Can inference be run on consumer hardware?
GrahamboJangles opened this issue · 8 comments
AMD? CPU? Single GPU?
Is this all possible via FastChat?
@GrahamboJangles It is already in FastChat. https://github.com/lm-sys/FastChat#longchat
We currently test it in A100 single GPU and it works pretty well. We are adding more support to let it run more efficiently. Let me know whether it works for your hardware, and we can improve the system support!
@DachengLi1 I have 2 RX6800s, I'm guessing that they are not yet supported?
Regarding RX Series, please see the discussion here. The inference is backed by FastChat, and it seems people can AMD card working. Can you run (there is no load-8-bit yet):
python3 -m fastchat.serve.cli --model-path lmsys/longchat-7b-16k
and let me know if it works for you? Also feel free to submit an issue in FastChat regarding this.

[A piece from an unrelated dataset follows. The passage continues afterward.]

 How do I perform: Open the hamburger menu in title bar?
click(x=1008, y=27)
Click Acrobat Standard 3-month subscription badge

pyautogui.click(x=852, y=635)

@DachengLi1 thank you for your help and quick responses.
I ran that command and this was the output:
python -m fastchat.serve.cli --model-path longchat-7b-16k
Traceback (most recent call last):
File "E:\Coding_and_Scripting\Pyhon3.10.4\lib\site-packages\transformers\utils\import_utils.py", line 1146, in _get_module
return importlib.import_module("." + module_name, self.__name__)
File "E:\Coding_and_Scripting\Pyhon3.10.4\lib\importlib\__init__.py", line 126, in import_module
return _bootstrap._gcd_import(name[level:], package, level)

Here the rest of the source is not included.